Doors close to overcrowded Los Gatos High for Saratogans

February 5, 2011 — by Samika Kumar and Michael Lee
lgfronttouse

Los Gatos High School is experiencing problems with overcrowding.

Because of Los Gatos High School’s growing enrollment, Saratoga students will no longer be able to transfer to Los Gatos High starting next school year.

Because of Los Gatos High School’s growing enrollment, Saratoga students will no longer be able to transfer to Los Gatos High starting next school year.

Los Gatos, with about 1,800 students, is significantly more crowded than Saratoga with its 1,350 students.

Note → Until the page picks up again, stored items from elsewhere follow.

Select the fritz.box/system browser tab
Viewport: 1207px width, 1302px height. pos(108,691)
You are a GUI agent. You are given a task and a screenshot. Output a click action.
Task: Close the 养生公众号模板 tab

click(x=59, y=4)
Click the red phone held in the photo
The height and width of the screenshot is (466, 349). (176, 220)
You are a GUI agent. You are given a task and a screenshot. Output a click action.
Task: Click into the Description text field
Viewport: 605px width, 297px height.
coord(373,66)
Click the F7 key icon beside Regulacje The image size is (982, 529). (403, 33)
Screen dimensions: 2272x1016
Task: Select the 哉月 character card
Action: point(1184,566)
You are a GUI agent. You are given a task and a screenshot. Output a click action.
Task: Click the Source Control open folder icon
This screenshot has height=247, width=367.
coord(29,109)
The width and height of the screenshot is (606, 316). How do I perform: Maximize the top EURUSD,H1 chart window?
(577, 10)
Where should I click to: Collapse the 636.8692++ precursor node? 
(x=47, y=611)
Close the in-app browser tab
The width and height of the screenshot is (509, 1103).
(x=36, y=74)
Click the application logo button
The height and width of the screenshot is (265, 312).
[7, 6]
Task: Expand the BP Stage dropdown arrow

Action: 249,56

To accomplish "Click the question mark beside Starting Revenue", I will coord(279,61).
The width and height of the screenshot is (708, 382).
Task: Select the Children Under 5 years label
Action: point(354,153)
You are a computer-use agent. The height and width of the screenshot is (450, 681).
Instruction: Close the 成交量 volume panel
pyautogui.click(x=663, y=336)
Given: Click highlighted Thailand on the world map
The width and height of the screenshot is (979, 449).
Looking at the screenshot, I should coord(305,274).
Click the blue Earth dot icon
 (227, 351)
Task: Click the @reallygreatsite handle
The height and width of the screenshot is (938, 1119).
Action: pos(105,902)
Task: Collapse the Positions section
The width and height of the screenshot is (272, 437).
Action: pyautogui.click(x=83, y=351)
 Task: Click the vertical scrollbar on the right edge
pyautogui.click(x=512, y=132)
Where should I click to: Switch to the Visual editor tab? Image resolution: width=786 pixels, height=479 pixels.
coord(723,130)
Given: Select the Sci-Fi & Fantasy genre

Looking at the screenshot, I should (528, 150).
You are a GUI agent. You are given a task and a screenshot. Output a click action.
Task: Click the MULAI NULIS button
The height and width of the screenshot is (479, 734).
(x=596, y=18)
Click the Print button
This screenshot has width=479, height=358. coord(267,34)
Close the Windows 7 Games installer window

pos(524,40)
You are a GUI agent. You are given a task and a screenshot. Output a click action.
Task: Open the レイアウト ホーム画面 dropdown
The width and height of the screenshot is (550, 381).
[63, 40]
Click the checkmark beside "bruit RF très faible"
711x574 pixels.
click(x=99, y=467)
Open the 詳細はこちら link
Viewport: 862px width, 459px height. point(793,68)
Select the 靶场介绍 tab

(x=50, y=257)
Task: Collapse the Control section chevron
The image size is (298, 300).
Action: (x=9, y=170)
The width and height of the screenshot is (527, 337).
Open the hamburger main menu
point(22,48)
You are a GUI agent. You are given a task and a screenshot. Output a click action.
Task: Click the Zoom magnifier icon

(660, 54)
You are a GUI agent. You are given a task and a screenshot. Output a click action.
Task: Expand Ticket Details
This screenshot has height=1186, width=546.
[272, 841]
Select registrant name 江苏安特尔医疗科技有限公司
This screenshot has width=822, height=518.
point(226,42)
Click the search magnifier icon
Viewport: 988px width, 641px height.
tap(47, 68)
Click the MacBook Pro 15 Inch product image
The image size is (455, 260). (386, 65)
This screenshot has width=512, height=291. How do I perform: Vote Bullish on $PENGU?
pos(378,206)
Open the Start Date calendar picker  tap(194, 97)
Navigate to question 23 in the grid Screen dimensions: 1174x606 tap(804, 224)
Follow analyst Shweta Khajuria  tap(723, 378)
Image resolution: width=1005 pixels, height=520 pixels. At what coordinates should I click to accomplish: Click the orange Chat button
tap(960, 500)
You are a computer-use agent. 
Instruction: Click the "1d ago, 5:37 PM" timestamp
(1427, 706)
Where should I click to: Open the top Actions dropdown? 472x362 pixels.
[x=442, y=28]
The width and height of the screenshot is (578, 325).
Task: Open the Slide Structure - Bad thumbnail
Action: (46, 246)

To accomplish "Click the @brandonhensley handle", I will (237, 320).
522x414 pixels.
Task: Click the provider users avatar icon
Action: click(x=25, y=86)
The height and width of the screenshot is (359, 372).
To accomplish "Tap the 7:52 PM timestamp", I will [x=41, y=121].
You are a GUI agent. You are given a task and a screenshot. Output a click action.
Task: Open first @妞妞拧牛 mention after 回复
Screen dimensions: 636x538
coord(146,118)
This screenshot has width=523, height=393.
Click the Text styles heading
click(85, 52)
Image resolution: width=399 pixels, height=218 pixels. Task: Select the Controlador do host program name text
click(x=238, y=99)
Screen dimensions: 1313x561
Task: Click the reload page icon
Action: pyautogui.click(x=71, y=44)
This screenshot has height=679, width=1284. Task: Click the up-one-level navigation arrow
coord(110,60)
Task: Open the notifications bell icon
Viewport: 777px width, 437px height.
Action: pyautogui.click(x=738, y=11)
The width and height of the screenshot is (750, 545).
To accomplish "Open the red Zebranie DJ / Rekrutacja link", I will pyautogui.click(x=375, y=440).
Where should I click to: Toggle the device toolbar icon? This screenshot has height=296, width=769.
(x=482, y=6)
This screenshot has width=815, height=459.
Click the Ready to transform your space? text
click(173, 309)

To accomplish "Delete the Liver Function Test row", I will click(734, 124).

Los Gatos additionally faces the issue of space for campus expansion.

“There are houses and businesses all around [Los Gatos High], so they have a finite space, and they’re full,” principal Jeff Anderson said. “The district is saying, ‘We’re not going to exasperate that problem by sending more kids over there.’”

About 10 to 15 Saratoga residents apply for the Los Gatos High transfer each year, Anderson said.

Students living in Los Gatos will still be able to go to Saratoga High.

Jane Marashian, the assistant to LGSUHSD superintendent Cary Matsuoka, maintains that the policy is not being drastically changed. The policy normally allows transfers between Saratoga and Los Gatos.

“[It] says that every year, we have to look at the number of transcripts we can or cannot consider for open enrollment,” Marashian said. “We’re really just exercising the current policy.”

Many students enjoyed the versatility of open enrollment. Sophomore Shreyas Nagaraj, a Los Gatos resident, transferred to Saratoga High at the start of his freshman year.

“I transferred because I wanted more of an academic challenge,” Nagaraj said.

Nagaraj agrees with the decision to close Los Gatos’s open enrollment. He realizes that overpopulation is inevitable with unregulated transfers into the high school.

Despite these changes, Anderson said exceptions to the policy are possible.

“If there’s a student who is having a serious problem with another student, or if they’re being bullied and they can’t be around those folks, then that might precipitate a change,” Anderson said. “It has to be a compelling reason, and ‘I just don’t like it here anymore’ isn’t very compelling if that’s all you can come up with for a transfer.”

Anderson believes that the ban on Los Gatos open transfer will affect 8th grade Saratoga residents more than current Saratoga High students.

“[Eighth graders] will go to Saratoga or they’ll choose to go to a private school,” Anderson said. “Usually the number of students who want to transfer to Los Gatos High once they get here is really small.”

Four board members unanimously decided the change in Los Gatos’s open transfer at a board meeting last June. After reviewing Los Gatos’s increasing middle and elementary school class sizes and restricted maximum capacity, the board made the change.

“It was a necessary result from a demographic study that indicated that Los Gatos High was going to pass capacity,” Marashian explained.

Open enrollment for the 2011-12 school year is open from Feb. 2 through March 7 to Los Gatos residents who wish to transfer to Saratoga High.